- _Task requirements_
Go through the material below, tally each line containing "blue", and write the tally alone.

- _Data for analysis_
────────────────────────────────────────

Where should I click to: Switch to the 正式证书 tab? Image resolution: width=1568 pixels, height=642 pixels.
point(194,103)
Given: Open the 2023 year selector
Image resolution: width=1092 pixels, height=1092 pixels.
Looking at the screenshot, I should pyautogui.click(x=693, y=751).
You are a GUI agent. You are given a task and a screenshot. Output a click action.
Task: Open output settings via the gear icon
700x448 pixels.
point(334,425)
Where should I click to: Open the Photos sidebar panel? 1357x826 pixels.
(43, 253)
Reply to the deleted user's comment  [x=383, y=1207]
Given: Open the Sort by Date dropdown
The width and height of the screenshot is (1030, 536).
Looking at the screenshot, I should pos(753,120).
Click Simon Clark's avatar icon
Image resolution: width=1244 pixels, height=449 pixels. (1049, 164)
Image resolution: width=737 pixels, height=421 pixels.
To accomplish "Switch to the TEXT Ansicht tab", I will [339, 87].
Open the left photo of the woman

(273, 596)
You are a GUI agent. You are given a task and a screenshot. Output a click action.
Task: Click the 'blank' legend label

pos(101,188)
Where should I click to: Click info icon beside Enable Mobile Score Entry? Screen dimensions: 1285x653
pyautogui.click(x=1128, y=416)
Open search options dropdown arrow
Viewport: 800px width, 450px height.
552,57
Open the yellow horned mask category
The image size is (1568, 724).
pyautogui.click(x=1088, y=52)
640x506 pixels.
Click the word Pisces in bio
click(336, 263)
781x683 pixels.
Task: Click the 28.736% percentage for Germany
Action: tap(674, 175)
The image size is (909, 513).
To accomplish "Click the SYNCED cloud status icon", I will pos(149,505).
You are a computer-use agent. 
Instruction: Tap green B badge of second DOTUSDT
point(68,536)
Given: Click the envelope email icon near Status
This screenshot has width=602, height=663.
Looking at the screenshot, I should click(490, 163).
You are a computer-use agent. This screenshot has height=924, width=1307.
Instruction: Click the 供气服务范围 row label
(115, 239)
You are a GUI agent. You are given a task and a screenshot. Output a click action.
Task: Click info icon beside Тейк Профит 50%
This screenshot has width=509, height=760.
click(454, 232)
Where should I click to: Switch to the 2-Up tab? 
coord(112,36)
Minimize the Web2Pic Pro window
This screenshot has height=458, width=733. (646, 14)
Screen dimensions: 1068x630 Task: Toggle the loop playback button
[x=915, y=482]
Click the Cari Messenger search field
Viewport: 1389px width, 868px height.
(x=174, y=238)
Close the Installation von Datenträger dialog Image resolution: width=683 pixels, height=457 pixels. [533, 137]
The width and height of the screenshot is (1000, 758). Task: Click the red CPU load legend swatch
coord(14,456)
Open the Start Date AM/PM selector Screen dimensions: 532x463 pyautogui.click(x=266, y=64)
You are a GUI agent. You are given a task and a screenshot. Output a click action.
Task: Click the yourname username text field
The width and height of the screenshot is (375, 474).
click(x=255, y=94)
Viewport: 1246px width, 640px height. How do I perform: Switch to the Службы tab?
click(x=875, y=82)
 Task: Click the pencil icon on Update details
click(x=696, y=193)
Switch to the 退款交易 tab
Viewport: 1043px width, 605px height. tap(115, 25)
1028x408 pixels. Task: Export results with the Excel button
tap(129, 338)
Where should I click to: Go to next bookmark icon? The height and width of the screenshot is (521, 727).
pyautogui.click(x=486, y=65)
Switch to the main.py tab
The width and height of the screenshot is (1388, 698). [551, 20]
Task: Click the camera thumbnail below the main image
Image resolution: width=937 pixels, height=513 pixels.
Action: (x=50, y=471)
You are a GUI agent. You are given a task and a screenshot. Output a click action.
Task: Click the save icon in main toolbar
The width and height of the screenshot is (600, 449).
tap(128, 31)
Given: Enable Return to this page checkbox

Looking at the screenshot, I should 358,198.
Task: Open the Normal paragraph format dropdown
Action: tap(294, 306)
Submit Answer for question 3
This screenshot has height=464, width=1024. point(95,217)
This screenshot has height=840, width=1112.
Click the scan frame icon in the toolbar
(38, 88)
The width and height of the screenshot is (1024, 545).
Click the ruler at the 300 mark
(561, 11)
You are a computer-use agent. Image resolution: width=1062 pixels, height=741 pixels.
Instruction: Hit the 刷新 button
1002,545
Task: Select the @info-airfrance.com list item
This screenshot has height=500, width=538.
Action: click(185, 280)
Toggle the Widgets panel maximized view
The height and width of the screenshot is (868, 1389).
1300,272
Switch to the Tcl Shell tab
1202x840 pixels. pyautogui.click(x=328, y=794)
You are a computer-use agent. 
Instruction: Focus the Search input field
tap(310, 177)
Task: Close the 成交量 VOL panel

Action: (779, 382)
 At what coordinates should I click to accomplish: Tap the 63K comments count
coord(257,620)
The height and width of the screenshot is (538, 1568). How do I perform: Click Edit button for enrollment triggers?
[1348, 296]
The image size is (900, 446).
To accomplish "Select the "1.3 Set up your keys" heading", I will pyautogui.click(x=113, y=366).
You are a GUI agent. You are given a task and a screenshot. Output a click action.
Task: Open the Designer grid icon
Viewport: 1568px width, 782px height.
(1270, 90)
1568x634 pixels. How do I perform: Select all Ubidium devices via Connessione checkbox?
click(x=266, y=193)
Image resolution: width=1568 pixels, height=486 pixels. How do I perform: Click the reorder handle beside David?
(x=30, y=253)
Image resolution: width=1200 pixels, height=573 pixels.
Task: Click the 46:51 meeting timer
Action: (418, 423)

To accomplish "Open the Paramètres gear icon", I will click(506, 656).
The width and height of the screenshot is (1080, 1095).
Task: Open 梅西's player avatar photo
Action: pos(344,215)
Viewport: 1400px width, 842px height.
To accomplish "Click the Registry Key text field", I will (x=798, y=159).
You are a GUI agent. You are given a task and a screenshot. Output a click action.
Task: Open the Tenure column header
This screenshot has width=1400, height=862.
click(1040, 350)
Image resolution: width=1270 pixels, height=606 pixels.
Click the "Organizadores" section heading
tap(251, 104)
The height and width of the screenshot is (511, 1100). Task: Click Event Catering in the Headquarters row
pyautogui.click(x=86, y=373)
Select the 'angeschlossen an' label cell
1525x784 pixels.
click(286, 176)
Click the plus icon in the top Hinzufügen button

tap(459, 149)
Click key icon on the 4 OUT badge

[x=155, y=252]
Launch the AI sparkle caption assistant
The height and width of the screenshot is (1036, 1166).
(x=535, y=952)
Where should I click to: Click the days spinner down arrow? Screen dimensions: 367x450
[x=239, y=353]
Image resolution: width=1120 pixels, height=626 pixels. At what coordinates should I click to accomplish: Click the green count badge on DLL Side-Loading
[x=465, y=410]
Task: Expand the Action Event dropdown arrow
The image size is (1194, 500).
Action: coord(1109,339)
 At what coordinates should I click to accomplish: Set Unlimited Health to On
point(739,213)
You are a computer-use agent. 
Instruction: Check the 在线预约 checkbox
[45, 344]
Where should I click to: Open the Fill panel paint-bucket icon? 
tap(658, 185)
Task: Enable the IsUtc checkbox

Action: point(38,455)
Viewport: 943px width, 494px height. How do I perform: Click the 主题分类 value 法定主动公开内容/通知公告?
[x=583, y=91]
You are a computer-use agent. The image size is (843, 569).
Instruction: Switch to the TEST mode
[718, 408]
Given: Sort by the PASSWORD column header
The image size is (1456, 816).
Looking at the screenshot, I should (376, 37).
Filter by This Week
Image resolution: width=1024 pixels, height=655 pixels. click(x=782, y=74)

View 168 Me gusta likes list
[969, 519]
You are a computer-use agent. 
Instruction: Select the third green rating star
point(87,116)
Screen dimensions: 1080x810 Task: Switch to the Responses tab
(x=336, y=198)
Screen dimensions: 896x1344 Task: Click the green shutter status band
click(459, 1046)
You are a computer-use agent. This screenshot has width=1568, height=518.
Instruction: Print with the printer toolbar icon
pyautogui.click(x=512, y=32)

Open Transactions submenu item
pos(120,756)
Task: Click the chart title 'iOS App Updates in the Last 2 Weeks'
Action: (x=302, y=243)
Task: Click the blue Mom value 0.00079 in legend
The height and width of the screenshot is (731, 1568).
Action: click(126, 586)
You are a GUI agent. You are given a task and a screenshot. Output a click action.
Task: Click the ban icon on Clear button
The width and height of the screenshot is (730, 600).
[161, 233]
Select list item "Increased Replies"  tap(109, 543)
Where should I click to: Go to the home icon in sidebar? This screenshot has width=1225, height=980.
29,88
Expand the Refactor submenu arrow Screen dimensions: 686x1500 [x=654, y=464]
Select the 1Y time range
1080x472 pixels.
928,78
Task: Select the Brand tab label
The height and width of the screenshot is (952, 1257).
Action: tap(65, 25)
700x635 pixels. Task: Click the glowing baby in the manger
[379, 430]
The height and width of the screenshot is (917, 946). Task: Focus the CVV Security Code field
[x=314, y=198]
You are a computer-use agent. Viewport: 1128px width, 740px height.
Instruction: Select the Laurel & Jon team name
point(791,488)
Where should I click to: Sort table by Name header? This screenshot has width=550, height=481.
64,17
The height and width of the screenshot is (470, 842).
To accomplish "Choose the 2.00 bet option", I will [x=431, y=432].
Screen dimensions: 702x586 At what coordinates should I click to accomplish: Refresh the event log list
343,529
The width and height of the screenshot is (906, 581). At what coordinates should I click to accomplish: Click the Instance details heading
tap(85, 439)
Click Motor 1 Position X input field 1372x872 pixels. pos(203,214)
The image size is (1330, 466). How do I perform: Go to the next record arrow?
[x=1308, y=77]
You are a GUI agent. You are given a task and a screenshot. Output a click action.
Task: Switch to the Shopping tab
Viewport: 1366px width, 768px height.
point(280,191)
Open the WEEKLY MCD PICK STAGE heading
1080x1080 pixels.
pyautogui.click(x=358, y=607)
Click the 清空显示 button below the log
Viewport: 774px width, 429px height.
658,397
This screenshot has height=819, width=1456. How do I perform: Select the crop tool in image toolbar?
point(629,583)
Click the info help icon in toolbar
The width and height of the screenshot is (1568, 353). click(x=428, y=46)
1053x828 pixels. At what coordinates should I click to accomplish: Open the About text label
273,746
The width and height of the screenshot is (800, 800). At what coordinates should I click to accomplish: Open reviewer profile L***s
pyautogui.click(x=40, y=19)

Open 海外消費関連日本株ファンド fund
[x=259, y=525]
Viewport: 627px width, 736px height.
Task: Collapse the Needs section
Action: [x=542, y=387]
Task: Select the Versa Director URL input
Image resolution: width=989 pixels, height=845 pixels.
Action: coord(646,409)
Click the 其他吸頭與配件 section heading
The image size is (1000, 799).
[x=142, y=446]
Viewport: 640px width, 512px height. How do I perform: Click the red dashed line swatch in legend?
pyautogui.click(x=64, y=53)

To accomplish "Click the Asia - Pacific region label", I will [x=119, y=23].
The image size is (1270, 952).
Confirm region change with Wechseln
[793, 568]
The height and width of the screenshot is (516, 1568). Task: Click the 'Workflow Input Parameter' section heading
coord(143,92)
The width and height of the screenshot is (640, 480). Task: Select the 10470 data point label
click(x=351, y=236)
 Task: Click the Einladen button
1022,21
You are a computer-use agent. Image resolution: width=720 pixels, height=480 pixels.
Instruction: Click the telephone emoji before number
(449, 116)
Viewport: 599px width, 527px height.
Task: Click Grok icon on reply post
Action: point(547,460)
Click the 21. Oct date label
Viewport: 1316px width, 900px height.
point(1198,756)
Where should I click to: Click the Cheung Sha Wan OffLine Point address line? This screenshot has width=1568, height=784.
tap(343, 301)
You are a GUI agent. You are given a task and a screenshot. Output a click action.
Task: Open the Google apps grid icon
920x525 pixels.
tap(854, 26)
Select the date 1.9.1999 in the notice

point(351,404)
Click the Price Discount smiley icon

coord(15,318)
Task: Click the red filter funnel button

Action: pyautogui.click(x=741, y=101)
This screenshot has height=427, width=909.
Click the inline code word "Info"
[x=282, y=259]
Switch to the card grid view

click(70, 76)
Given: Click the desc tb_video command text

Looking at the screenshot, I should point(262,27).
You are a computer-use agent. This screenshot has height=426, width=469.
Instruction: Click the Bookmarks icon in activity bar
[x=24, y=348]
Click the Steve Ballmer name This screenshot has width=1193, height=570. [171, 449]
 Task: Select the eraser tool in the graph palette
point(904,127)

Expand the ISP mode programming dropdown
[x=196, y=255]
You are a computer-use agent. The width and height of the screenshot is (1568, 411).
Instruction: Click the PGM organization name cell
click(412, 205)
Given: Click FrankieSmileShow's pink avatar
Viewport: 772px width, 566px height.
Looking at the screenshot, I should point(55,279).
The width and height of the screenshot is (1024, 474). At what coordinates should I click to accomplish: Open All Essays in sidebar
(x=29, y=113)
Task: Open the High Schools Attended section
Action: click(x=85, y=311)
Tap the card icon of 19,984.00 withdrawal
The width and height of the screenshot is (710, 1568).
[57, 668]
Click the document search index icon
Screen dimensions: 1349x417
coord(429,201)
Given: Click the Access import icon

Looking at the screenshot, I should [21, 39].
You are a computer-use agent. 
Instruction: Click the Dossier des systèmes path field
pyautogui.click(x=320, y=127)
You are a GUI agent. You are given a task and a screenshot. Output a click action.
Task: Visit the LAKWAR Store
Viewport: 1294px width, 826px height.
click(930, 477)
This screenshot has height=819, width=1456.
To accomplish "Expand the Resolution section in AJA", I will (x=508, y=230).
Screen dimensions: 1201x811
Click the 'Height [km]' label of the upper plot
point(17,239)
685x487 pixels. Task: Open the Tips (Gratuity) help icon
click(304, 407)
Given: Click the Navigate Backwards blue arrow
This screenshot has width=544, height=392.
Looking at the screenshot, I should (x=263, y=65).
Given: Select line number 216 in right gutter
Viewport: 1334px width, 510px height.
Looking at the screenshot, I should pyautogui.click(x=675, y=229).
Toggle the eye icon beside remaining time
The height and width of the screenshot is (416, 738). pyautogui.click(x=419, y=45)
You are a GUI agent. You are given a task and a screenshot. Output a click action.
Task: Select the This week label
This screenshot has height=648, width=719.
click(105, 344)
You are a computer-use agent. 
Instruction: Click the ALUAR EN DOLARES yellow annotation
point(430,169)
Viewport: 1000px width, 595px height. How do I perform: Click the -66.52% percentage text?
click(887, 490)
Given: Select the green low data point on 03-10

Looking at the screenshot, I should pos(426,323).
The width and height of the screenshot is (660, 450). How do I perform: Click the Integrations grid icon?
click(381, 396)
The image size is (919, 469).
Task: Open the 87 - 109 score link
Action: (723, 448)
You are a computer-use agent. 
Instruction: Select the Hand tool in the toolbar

────────────────────────────────────────

- _Task response_
2